» Exercise objective
Emit a verbatim copy of the lines below from the line with "Task: Click the" through the line with "The height and width of the screenshot is (924, 1300).", excluding pictures and everything outside that range.
============================================================
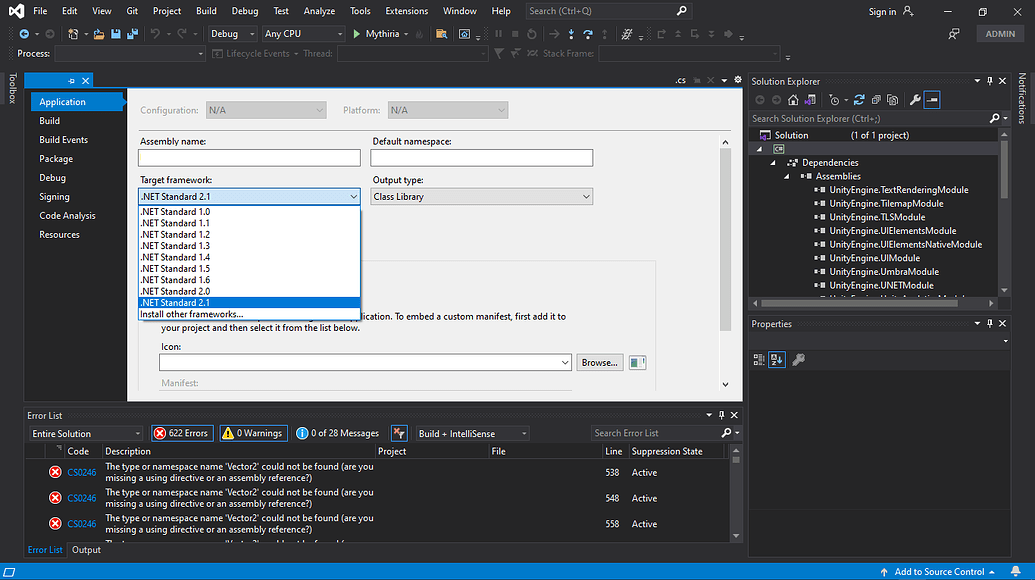
Task: Switch to the Output tab
Action: click(x=86, y=550)
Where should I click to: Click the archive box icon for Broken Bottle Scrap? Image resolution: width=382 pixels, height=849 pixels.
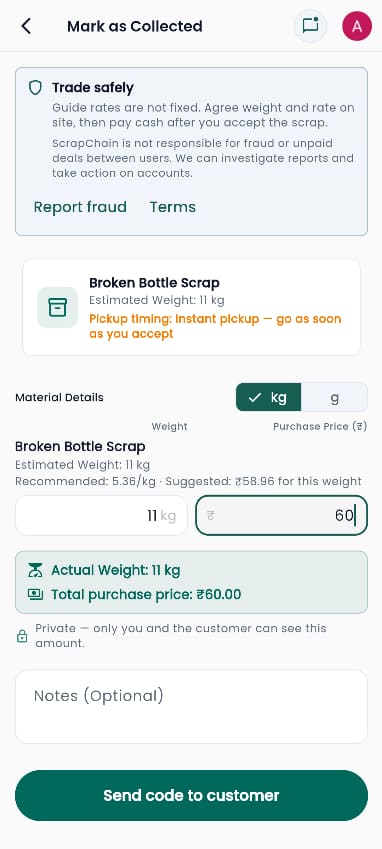[x=57, y=308]
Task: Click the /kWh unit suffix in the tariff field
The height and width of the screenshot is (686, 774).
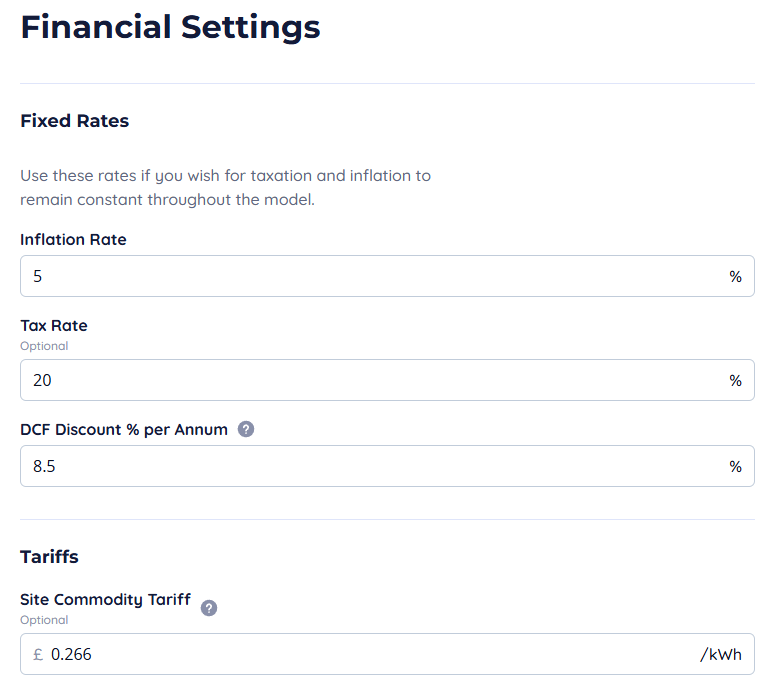Action: pos(720,654)

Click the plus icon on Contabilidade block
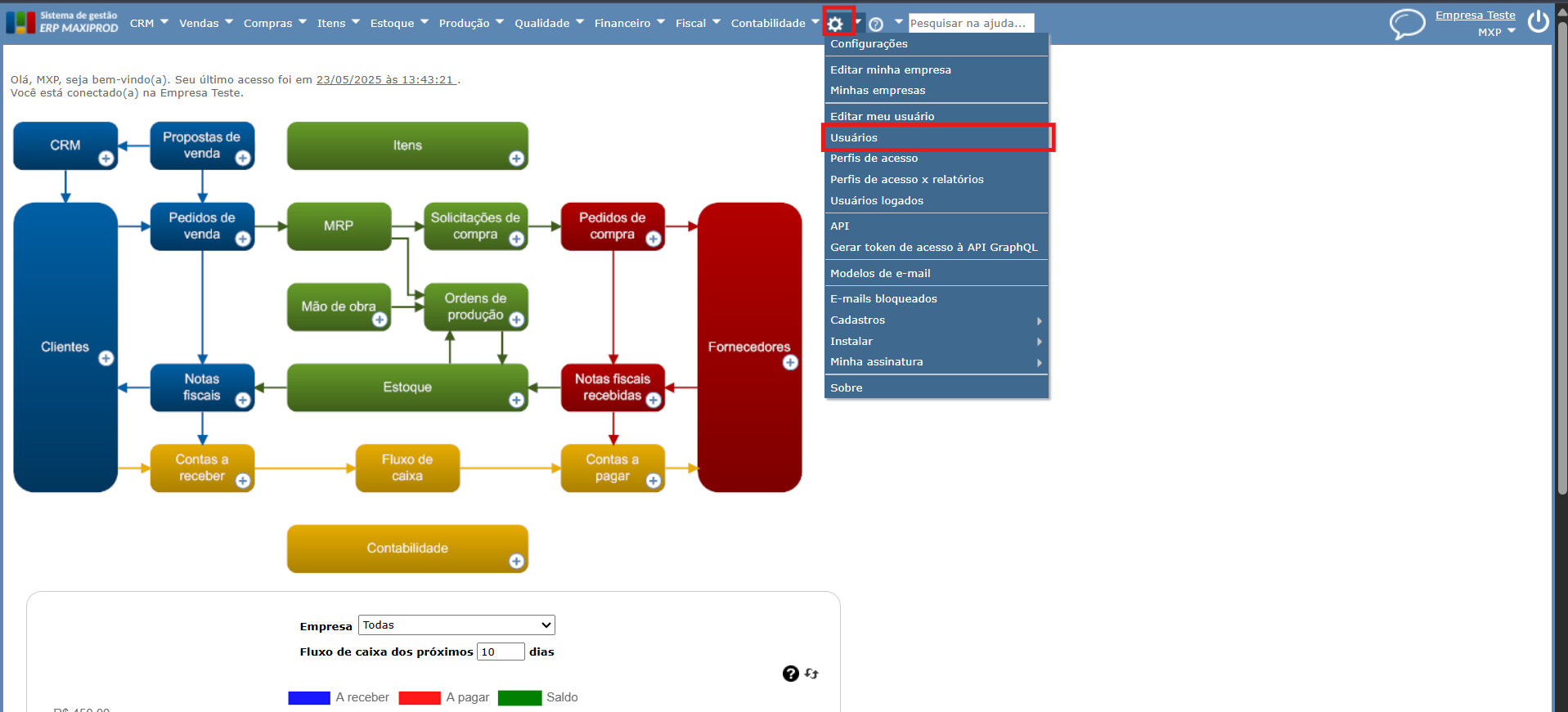516,561
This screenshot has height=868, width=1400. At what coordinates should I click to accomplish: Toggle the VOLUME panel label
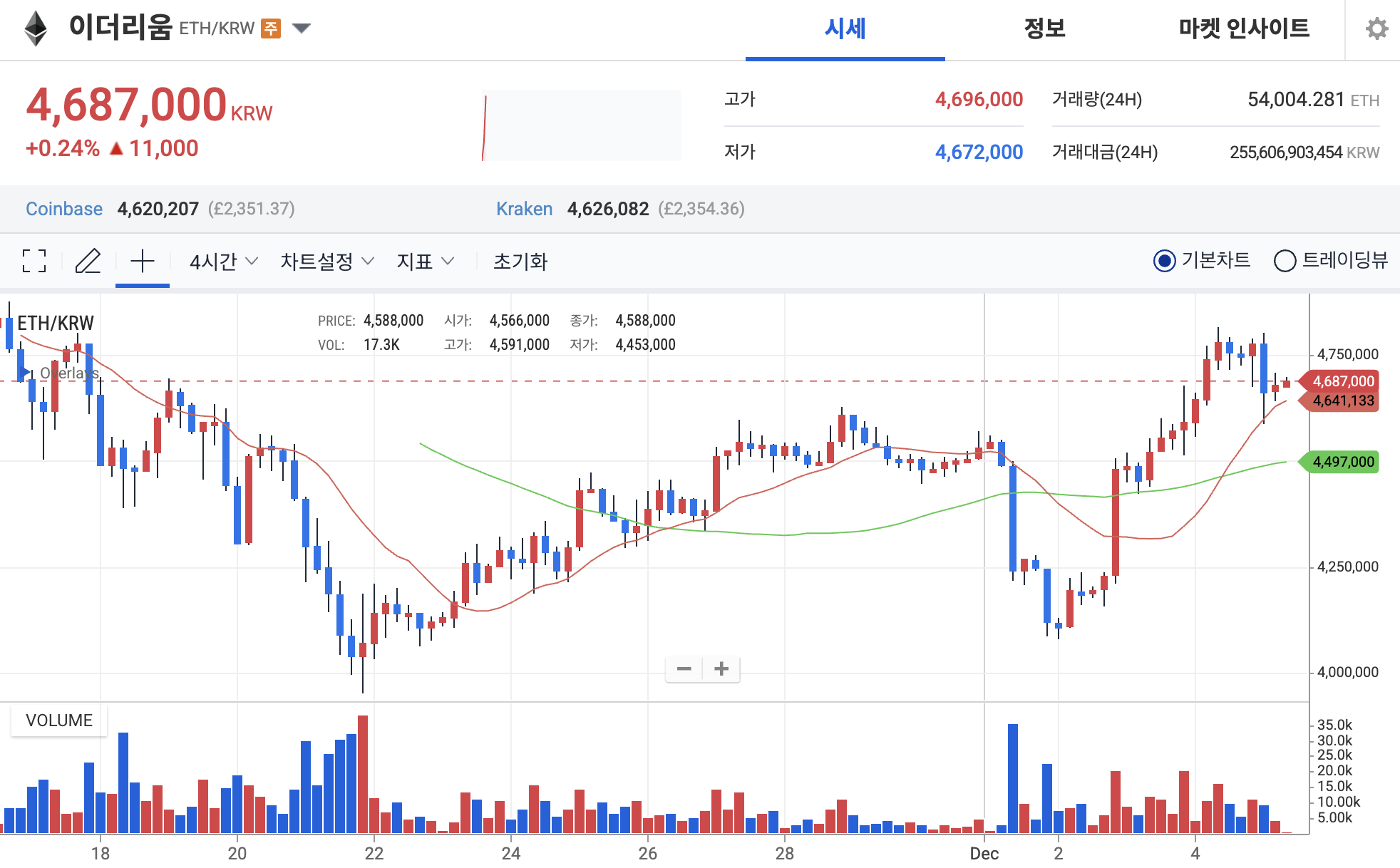(x=58, y=720)
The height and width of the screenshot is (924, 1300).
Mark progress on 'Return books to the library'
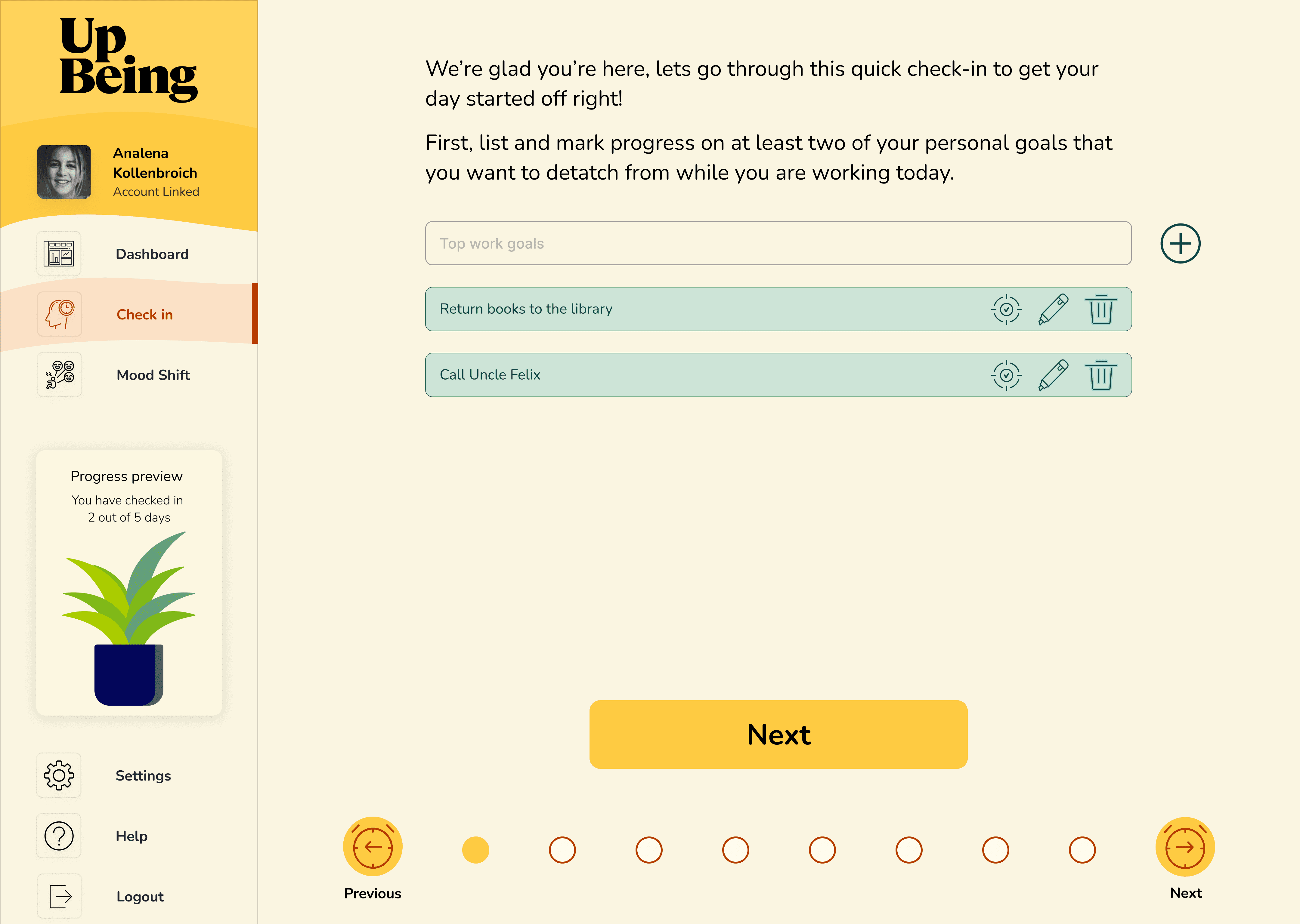(x=1006, y=309)

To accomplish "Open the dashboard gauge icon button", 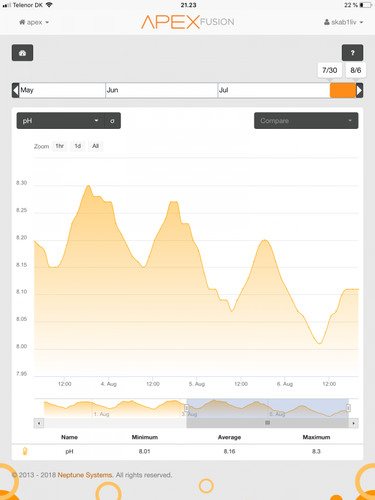I will tap(22, 53).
============================================================
» Exercise result
Task: Click the /kWh unit suffix in the tariff field
The height and width of the screenshot is (686, 774).
Action: pos(720,654)

Click the plus icon on Contabilidade block
516,561
This screenshot has height=868, width=1400. At what coordinates should I click to accomplish: Toggle the VOLUME panel label
(x=58, y=720)
The height and width of the screenshot is (924, 1300).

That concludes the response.